Uma Olimpíada sempre requer dos atletas adaptações de horário, seja pelo fuso, seja pela escala de competições. Até aí, normal. Nos Jogos do Rio de Janeiro, porém, a exigência recaiu sobre um grupo pouco acostumado a surpresas neste departamento: o dos nadadores. Para atender a um pedido da NBC, a rede de TV americana que detém os direitos de cobertura para os Estados Unidos e precisa ficar de olho nos vários fusos horários do país, o Comitê Olímpico Internacional (COI) marcou as finais da modalidade entre 22h e meia-noite. Também há chance de, no dia anterior ou seguinte, o mesmo atleta estar de novo na piscina à tarde, para as eliminatórias.
A divulgação dos horários em 2014 foi motivo de chiadeira nas diversas delegações, sem sucesso. Diante disso, o jeito foi criar mecanismos para facilitar a natação tarde da noite. “Todos os atletas terão a mesma dificuldade. Sairá em desvantagem quem não se preparar para as competições noturnas”, diz Jorge Bichara, gerente geral de Performance Esportiva do Comitê Olímpico Brasileiro, o COB.
Na equipe brasileira, a estratégia foi atrasar o relógio biológico dos nadadores em três horas. Eles estão acordando às 10h, almoçando às 15h e jantando às 23h. A partir do anoitecer, usam óculos especiais que fazem tudo parecer mais claro, e assim tapeiam o cérebro para que pareça mais cedo.

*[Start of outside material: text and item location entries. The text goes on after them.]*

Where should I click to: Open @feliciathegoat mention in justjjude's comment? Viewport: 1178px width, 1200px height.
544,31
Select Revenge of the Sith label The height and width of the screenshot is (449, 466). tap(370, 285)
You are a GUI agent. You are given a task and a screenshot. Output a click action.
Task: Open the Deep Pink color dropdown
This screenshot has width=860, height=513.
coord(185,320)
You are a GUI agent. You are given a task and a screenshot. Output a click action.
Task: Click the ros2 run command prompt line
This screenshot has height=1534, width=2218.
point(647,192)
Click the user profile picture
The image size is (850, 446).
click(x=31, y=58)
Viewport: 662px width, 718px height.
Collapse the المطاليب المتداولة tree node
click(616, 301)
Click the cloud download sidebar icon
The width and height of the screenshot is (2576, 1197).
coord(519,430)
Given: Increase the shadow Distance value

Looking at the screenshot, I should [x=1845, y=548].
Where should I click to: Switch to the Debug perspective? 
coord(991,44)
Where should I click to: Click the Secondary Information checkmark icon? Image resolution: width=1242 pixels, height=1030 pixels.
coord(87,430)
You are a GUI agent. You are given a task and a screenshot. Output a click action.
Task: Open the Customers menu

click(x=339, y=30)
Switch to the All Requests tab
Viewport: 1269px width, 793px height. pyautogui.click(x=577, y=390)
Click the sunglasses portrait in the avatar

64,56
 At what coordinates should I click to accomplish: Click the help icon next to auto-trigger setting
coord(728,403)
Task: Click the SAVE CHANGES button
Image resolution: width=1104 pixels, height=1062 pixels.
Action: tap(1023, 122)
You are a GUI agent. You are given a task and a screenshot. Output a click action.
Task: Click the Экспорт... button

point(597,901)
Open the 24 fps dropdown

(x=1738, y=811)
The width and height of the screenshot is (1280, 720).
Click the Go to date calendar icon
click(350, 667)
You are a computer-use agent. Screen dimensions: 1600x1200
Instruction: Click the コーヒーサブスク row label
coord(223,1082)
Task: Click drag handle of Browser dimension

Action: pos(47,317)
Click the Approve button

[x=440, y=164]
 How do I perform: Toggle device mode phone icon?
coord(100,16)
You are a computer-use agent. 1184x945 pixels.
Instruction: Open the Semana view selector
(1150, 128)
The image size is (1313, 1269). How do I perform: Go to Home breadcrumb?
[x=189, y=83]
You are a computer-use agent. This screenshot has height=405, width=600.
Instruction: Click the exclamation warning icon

Funciona, porque o organismo humano se regula pela presença da luz: luminosidade aumenta a temperatura do corpo, favorecendo a atividade; escuridão a reduz, sinalizando que é hora de dormir.
Se seguisse sua rotina normal, o corpo dos nadadores teria a temperatura em baixa entre 21h e 22h da noite, atrapalhando seu rendimento quando mais precisam. O resultado seria perda considerável de concentração e reflexo. Daí a necessidade dos horários estendidos e dos óculos nesta semana de aclimatação e treinamento da equipe em São Paulo – tudo para o organismo achar que ainda é dia claro e tirar partido de todo o seu potencial nas provas decisivas.
“Teoricamente, é possível treinar os atletas para estarem em seu melhor momento às 22h. Mas não podemos contar com experiências passadas, simplesmente porque nunca foi preciso”, diz Tiago Barbosa, professor de ciência do esporte da Universidade Tecnológica de Nanyang, de Cingapura. Além de driblar o relógio biológico para obter máximo desempenho, a preparação dos atletas para as provas noturnas também cuidou de obter sua recuperação pós-prova no menor tempo possível dentro das novas condições.
Para isso, monitorou por dois anos, através de pulseiras medidoras de condições físicas, as necessidades do organismo de cada nadador. Há os que precisam de mais horas de sono. Há os que não vivem sem cochilos. “Há os curtos dormidores, que com seis horas de sono estão bem dispostos, e os longo dormidores, que precisam de doze horas. Eles serão separados em grupos na Vila dos Atletas, para um não incomodar o outro com seus horários”, diz Marco Tulio de Mello, especialista em distúrbios do sono e coordenador do programa de adaptação ao horário das disputas.
A adequação aos horários das provas exige que os atletas durmam assim que voltarem para seus quartos, o que não será fácil. Eles estarão sob efeito da agitação das entregas de medalha, entrevistas e testes antidoping e da alta taxa de adrenalina e endorfina produzida pelo esforço. Um recurso que tem sido usado é uma luva gelada que remove o calor da palma da mão e, fazendo o frio circular pela corrente sanguínea, baixa também a temperatura do corpo todo, dando sensação de relaxamento. Vale tudo na adaptação dos peixes brasileiros a hábitos de morcego.